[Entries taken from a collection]
··········

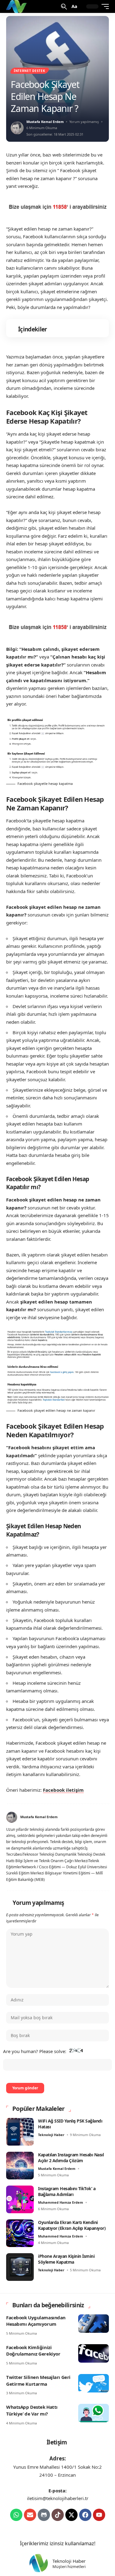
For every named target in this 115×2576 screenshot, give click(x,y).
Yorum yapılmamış (84, 121)
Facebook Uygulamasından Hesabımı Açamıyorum (36, 2320)
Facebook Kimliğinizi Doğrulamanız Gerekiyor (33, 2350)
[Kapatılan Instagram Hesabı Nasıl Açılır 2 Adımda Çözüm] (20, 2165)
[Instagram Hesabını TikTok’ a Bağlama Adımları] (20, 2199)
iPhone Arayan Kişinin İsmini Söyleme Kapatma (66, 2259)
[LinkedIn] (106, 1817)
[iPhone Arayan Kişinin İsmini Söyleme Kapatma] (20, 2267)
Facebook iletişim (63, 1790)
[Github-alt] (44, 2515)
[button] (63, 7)
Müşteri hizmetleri (69, 2567)
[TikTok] (99, 1817)
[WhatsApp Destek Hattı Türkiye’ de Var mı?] (93, 2413)
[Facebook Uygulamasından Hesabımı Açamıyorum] (93, 2323)
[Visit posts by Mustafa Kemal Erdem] (17, 127)
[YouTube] (91, 1817)
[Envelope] (30, 2515)
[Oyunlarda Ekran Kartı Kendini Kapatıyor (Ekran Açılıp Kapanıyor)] (20, 2233)
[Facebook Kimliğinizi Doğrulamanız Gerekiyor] (93, 2353)
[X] (83, 1817)
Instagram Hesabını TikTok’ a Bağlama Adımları (66, 2192)
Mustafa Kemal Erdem (45, 121)
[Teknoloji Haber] (17, 6)
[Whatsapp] (16, 2515)
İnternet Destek (29, 71)
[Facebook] (76, 1817)
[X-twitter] (71, 2515)
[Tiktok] (58, 2515)
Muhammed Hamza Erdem (60, 2202)
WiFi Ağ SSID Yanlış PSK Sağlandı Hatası (70, 2124)
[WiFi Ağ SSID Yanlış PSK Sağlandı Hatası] (20, 2132)
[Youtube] (99, 2515)
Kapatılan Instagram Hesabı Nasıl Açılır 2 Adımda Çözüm (71, 2158)
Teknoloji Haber (51, 2134)
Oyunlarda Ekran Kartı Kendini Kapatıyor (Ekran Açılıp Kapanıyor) (71, 2225)
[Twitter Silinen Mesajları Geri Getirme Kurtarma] (93, 2383)
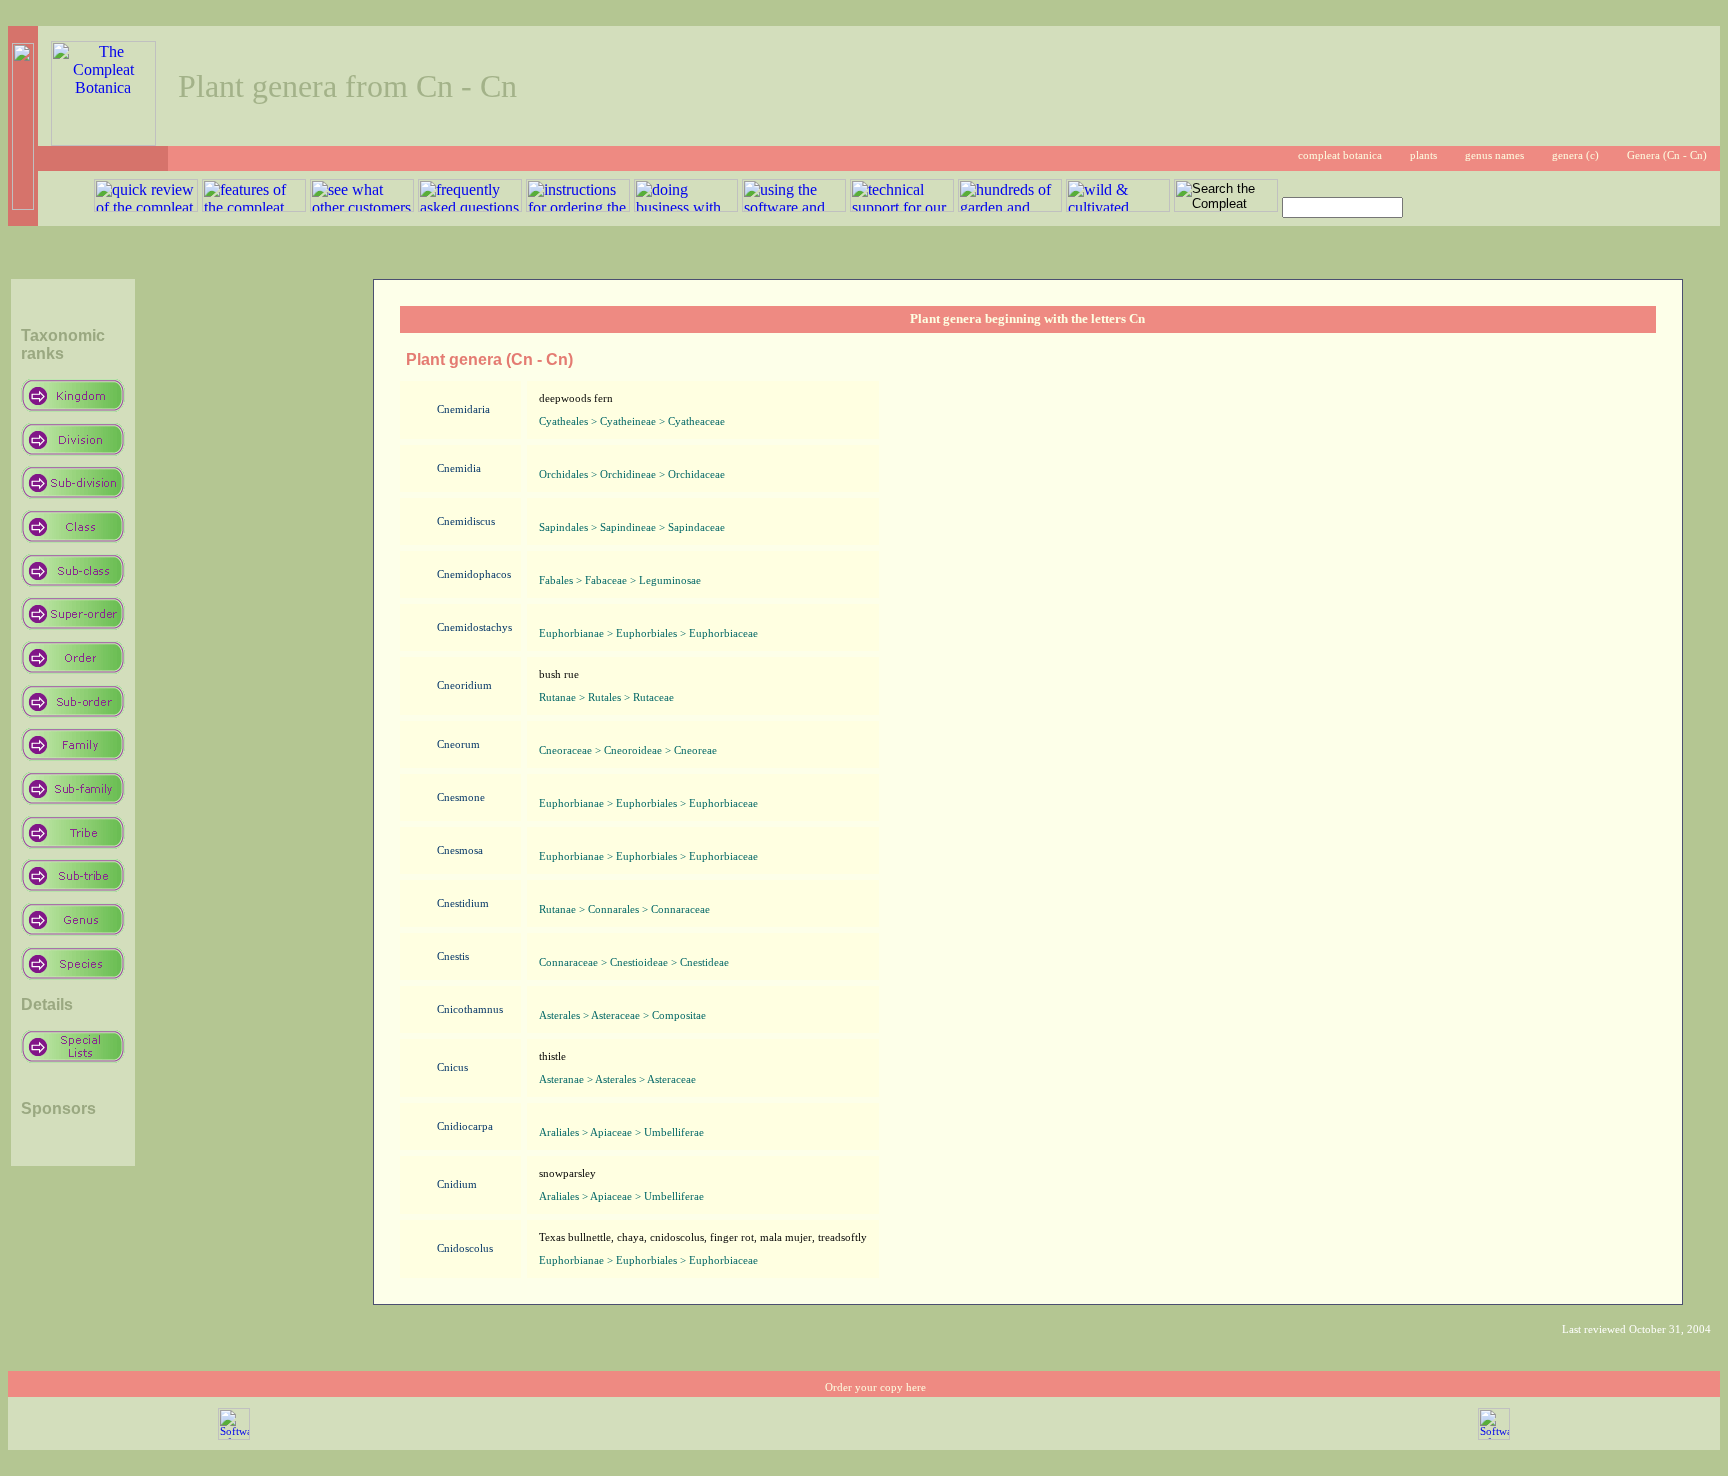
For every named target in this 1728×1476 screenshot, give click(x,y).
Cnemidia (459, 468)
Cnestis (453, 956)
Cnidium (457, 1184)
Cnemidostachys (474, 627)
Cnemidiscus (466, 521)
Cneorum (458, 744)
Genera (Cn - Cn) (1667, 155)
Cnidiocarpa (465, 1126)
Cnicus (452, 1067)
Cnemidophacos (474, 574)
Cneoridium (464, 685)
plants (1423, 155)
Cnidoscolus (465, 1248)
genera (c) (1575, 155)
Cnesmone (461, 797)
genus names (1494, 155)
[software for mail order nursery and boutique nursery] (234, 1436)
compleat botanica (1340, 155)
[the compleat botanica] (103, 140)
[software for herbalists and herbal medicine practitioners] (1494, 1436)
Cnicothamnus (470, 1009)
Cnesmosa (460, 850)
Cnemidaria (463, 409)
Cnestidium (463, 903)
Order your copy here (875, 1387)
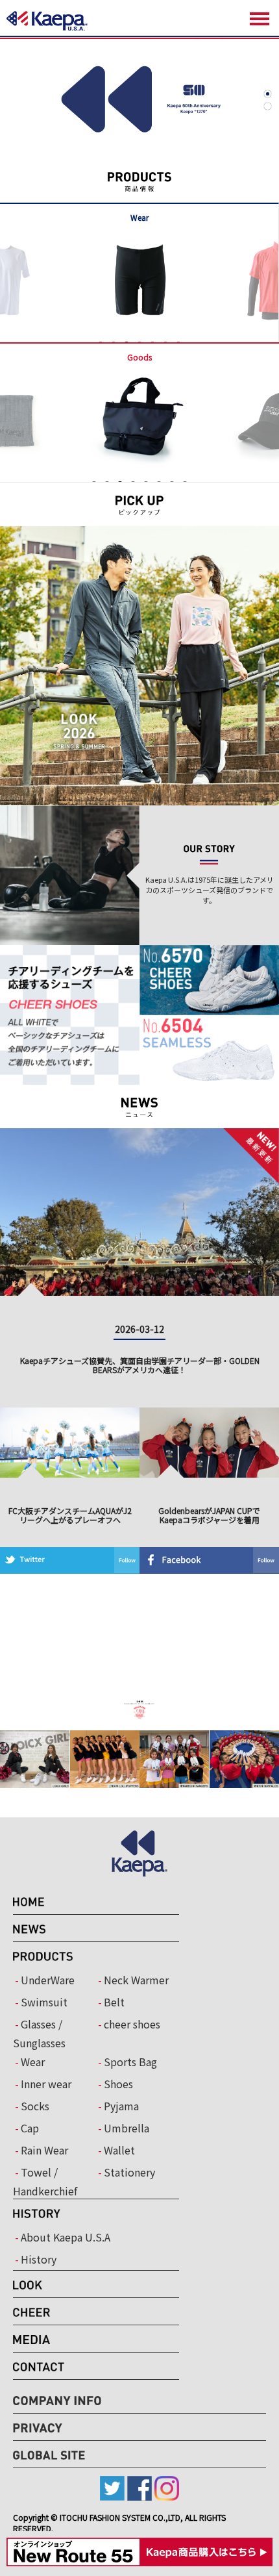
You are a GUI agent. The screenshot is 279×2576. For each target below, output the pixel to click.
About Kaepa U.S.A (65, 2237)
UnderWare (48, 1980)
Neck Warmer (136, 1980)
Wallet (119, 2150)
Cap (30, 2128)
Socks (35, 2106)
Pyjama (121, 2106)
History (38, 2259)
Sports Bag (130, 2061)
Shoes (118, 2083)
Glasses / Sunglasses (39, 2033)
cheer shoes (132, 2024)
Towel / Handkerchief (45, 2181)
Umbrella (126, 2128)
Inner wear (46, 2083)
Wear (33, 2061)
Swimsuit (44, 2002)
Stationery (129, 2172)
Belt (114, 2002)
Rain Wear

··········

## Your task
Look over the entries for "Ekran", then copy every line that includes that string.

## Task solution
[Oyunlarda Ekran Kartı Kendini Kapatıyor (Ekran Açılıp Kapanıyor)] (20, 2233)
Oyunlarda Ekran Kartı Kendini Kapatıyor (Ekran Açılıp Kapanıyor) (71, 2225)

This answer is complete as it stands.